Is there any reason why the "Recovery" partition is now created after the main data partition, when we do a clean install in UEFI mode?
Reading the official info by BLB (link is at the OP), says 19041.207 is the final build but it will probably get more updates before GA or maybe oldskool just one at GA. MSFT got a new leader, 2004 is the first major new build after 1903 and all is new, for us to discover along the way
yes, just a few more hours now to official 207 bits. although, if you want to be "safer" wait for GA / next build.
It's expected to be 7 days https://forums.mydigitallife.net/th...pc-20h1-vb_release.80763/page-89#post-1591538
IS there a way to update to 19041.207 from 18363.778 without freshly installing the 19041? Sorry if asked already.
1. By running setup.exe from the mounted 19041.xxx ISO 2. By enrolling in the RP ring and let WU do it.
I expected official confirmation that the 207 slow ring ISO = RP bits, but alas that did not happen. Anyway, decided against test with RP because of these bugs that were seen in a few 1909 machines (fixed in 21-April 1909 CU, fix coming in 2004 GA?): Addresses an issue that prevents the touch keyboard from appearing during sign in when the user is prompted for the password. Addresses an issue that causes the Trusted Platform Module (TPM) initialization to fail with system event error 14 and prevents Windows from accessing the TPM. Addresses an issue that causes communication with the TPM to time out and fail.

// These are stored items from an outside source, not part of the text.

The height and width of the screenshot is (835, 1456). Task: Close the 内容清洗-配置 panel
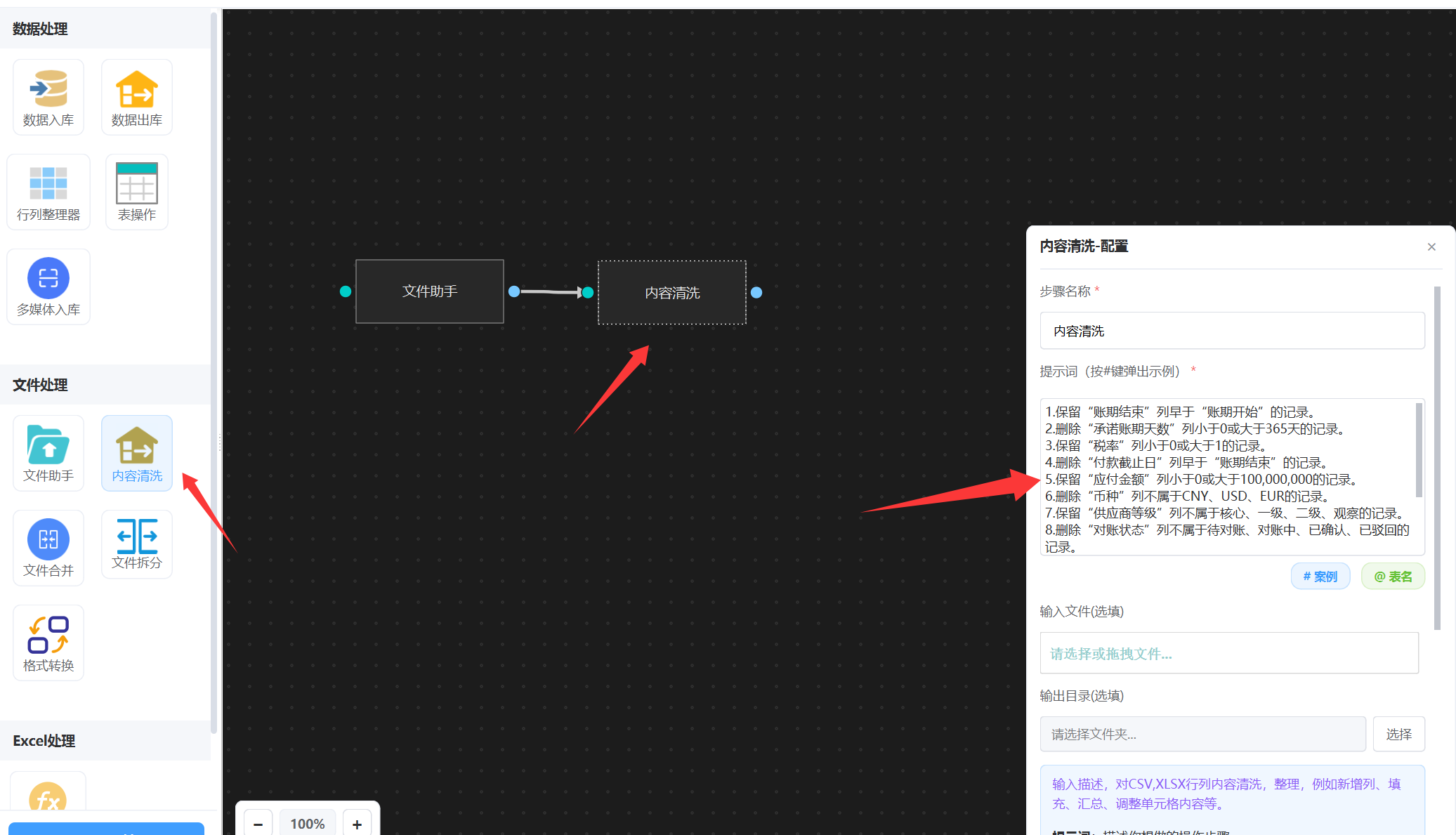coord(1431,246)
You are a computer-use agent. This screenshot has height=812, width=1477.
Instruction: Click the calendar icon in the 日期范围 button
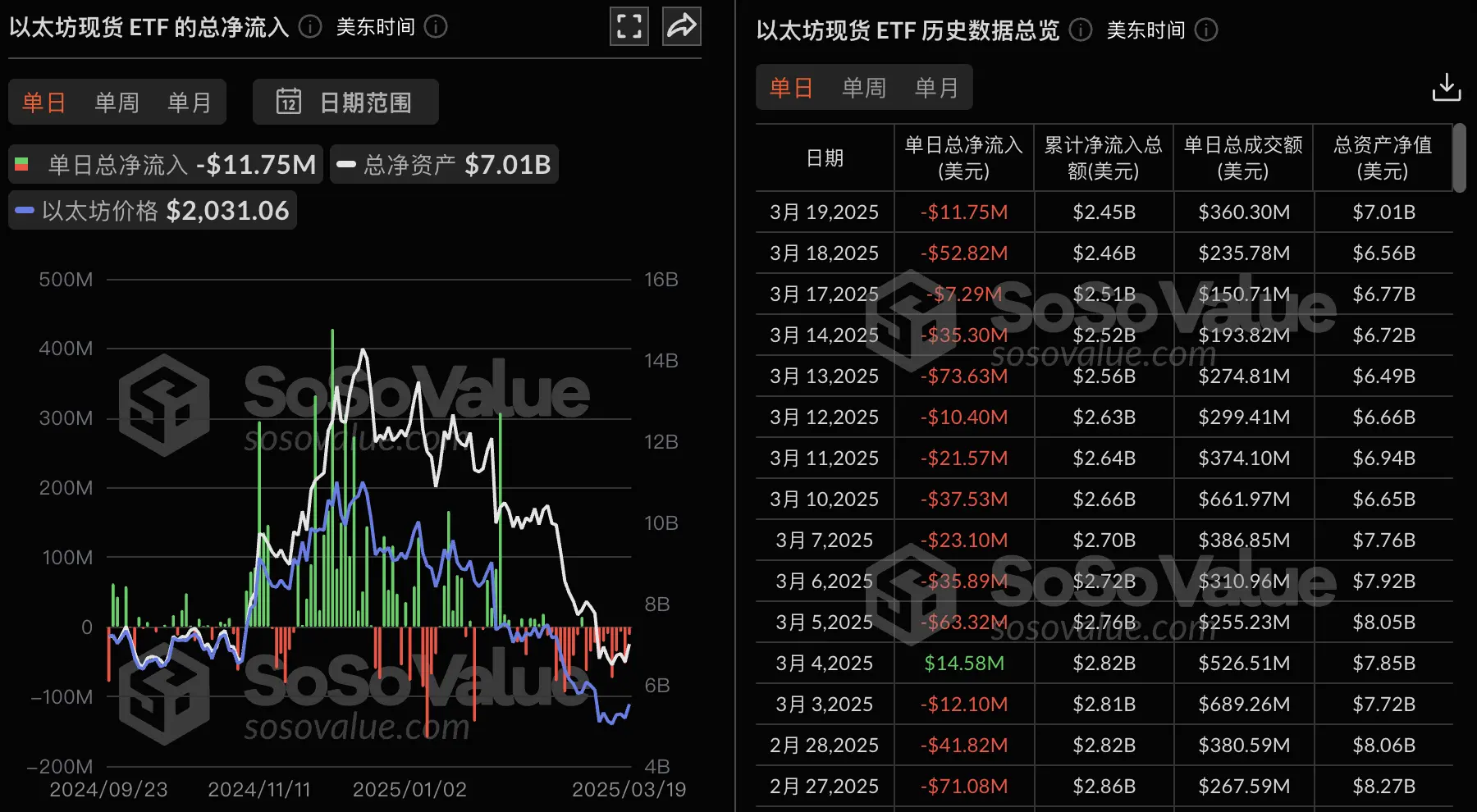[290, 102]
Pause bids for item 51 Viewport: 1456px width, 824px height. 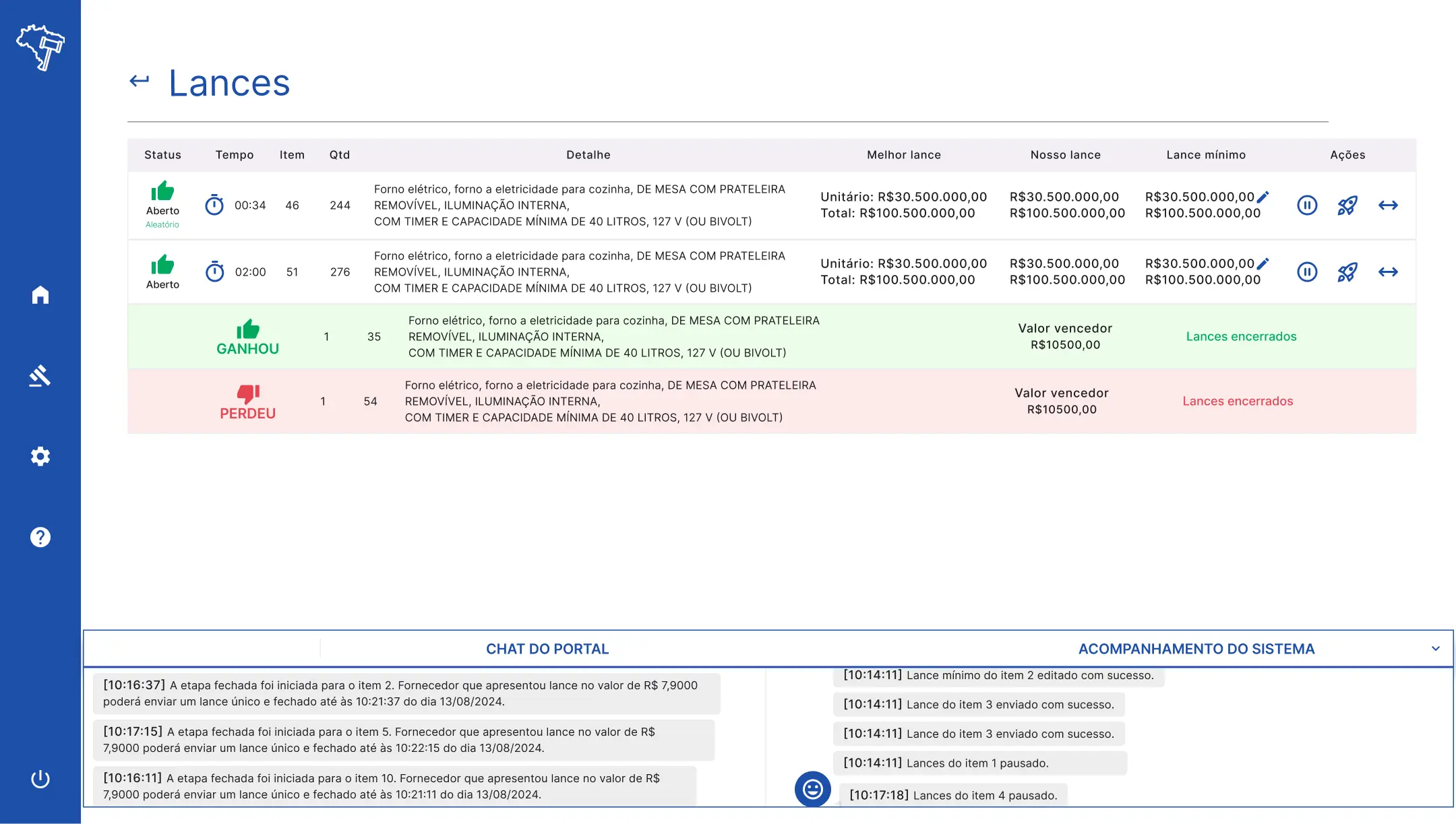(1307, 272)

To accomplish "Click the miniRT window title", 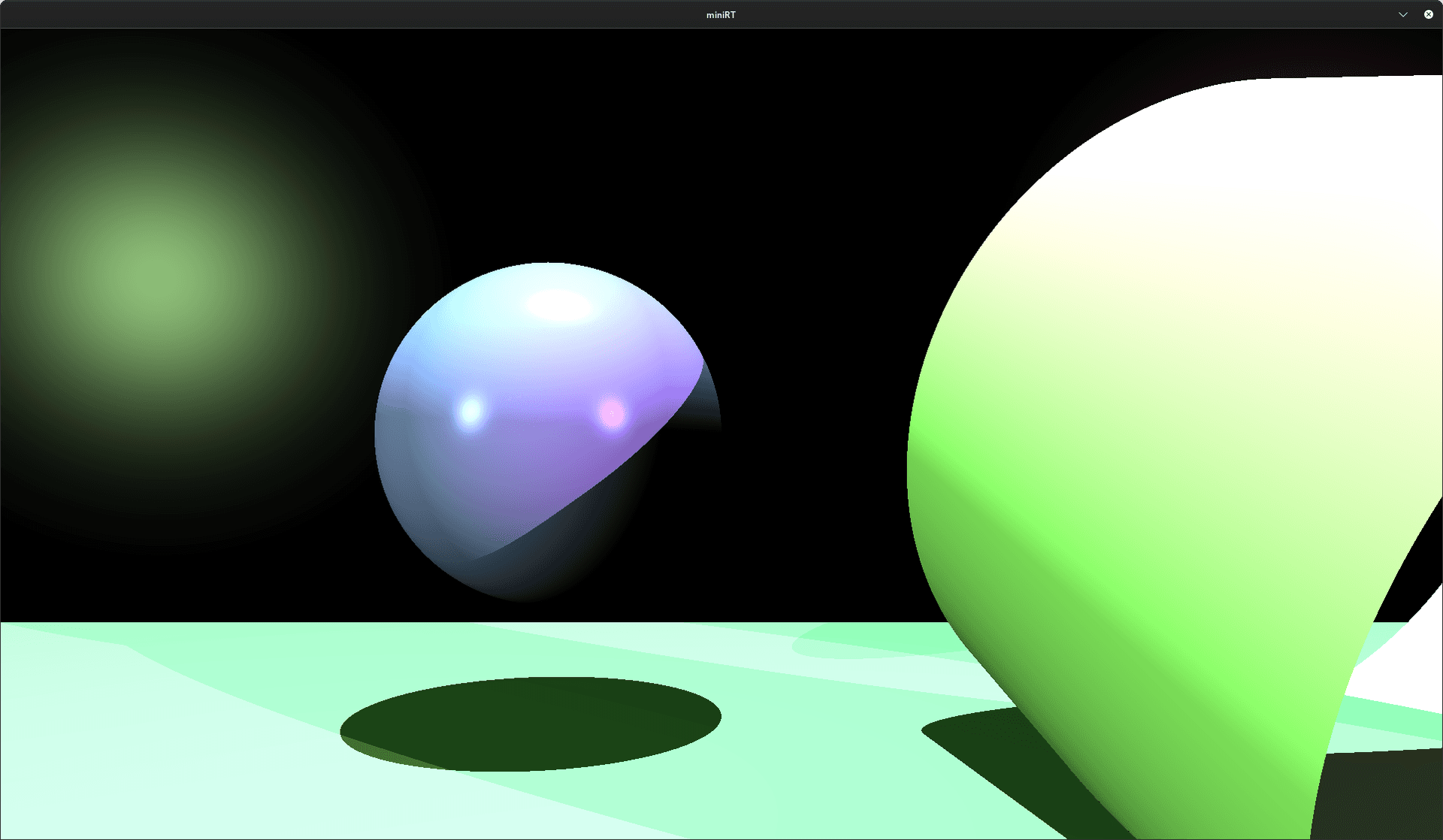I will tap(720, 14).
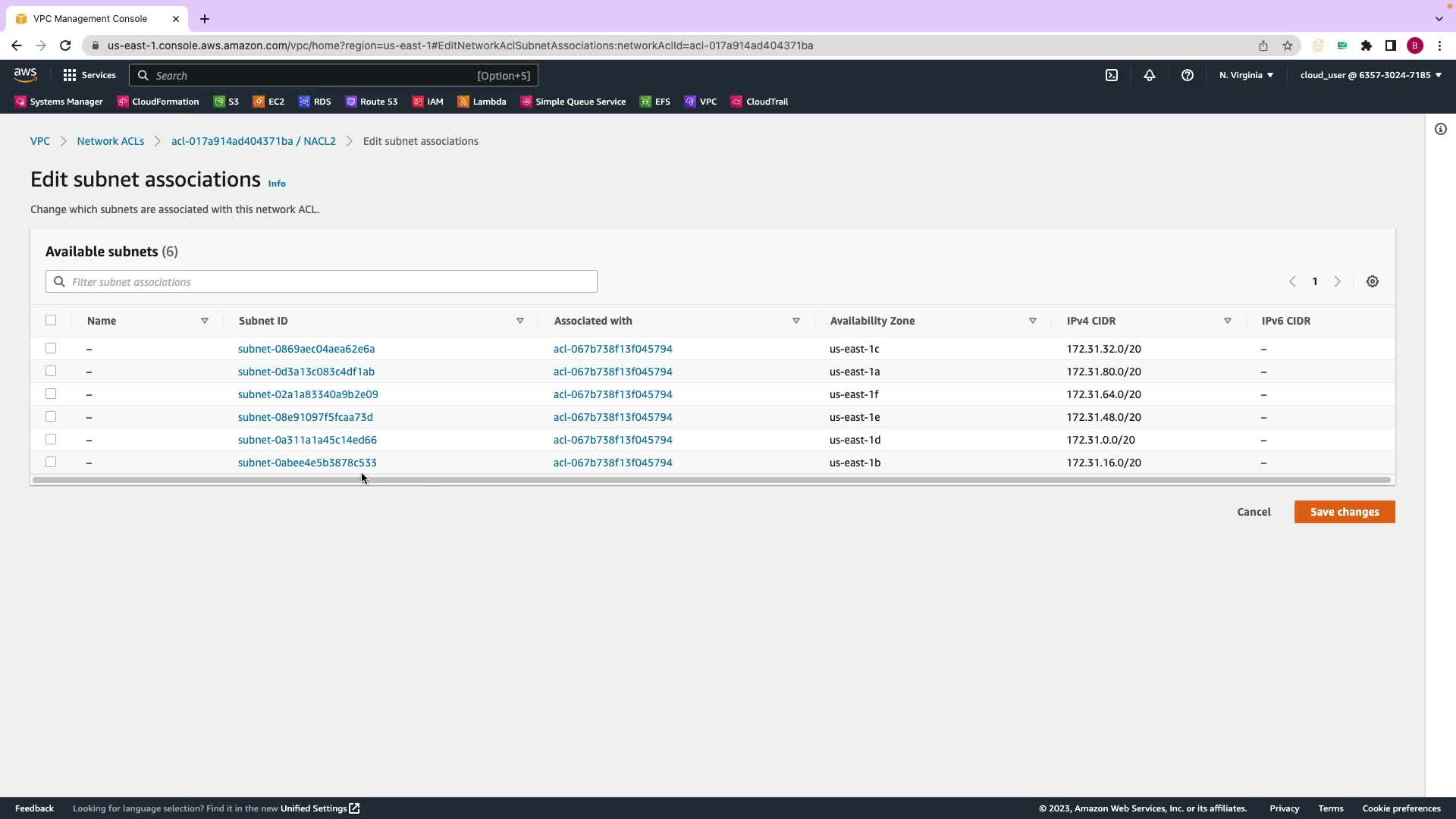Viewport: 1456px width, 819px height.
Task: Select checkbox for subnet-0869aec04aea62e6a
Action: tap(51, 348)
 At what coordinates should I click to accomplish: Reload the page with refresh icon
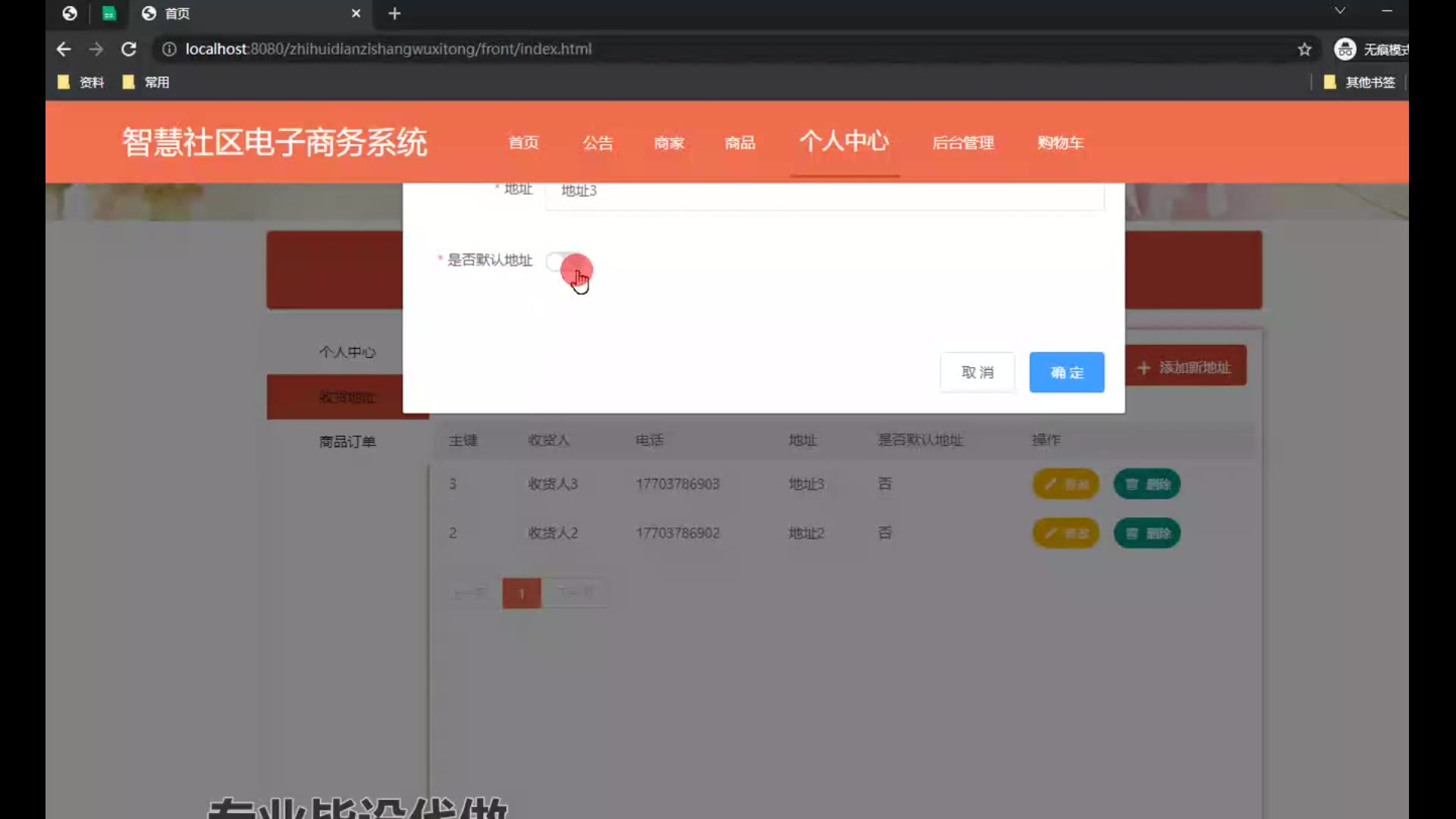click(x=129, y=49)
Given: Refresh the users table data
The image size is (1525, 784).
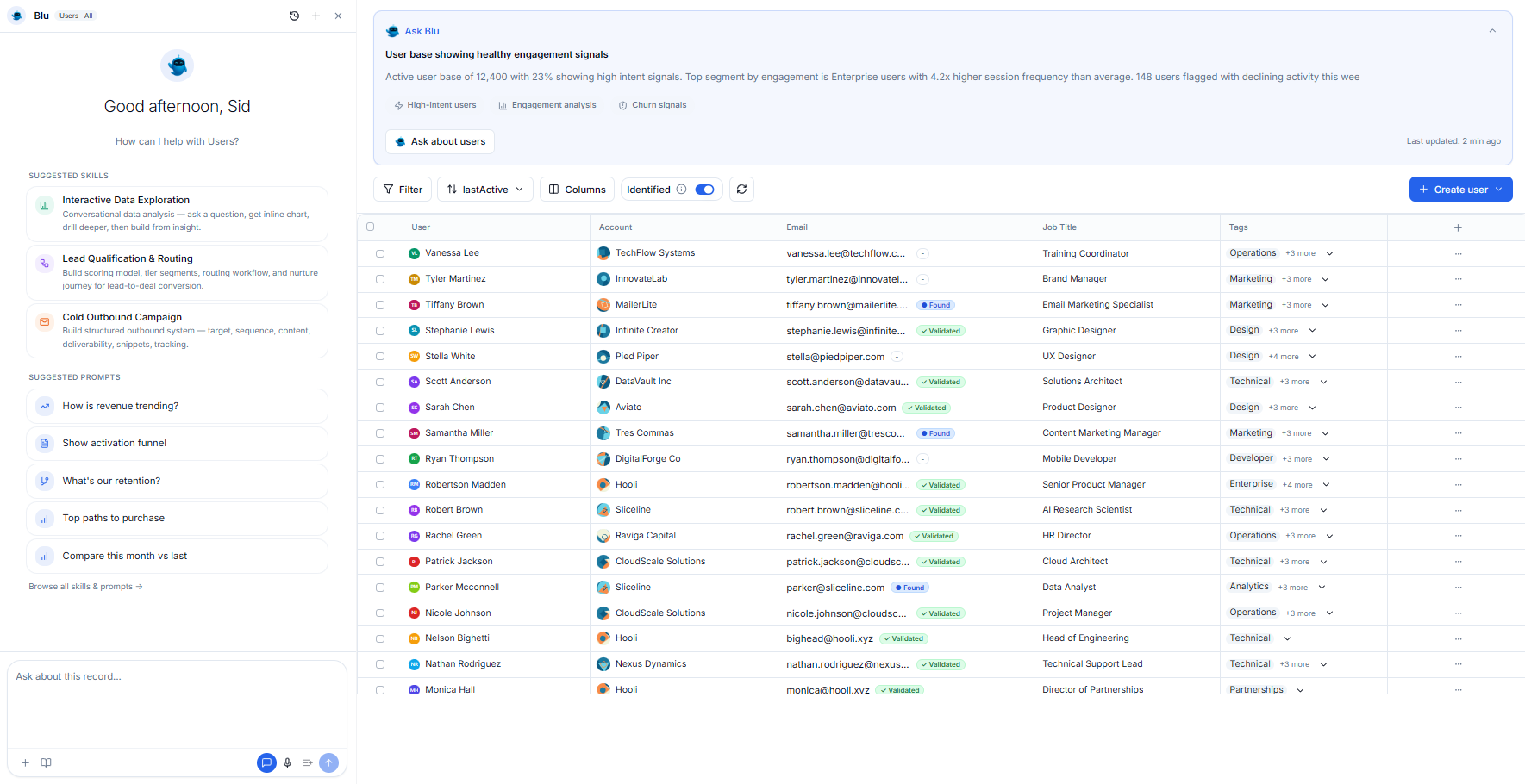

BLB published that 19041.207 now is RP ring. If the deltabuild doesn't change but the ring does, it's the same content.
To test the rollout on ISO we'd need confirmation that the Slow Ring ISO is bit-identical with the RP ISO. There may be small differences in unattend scripts etc. and we don't want to call MS and be asked "Have you tried the RP ISO?"
If the build is the same, the content is the same. The delta build is by the CU and 19041.207 = 19041.1 + SSU/CU (kb4545706/kb4550936).
That's all theoretical. On my home machine I could install 207 using x number of ways and it wouldn't matter. On a wider scale test rollout, you run into a problem, you call tech, one of the things is to ask you to try the ISO, which is a fair question.
There is no official 19041.207 ISO, it's still IP Release Preview, so the "tech" would probably not even know what you mean. So, wait till the official ISO/ESD is out.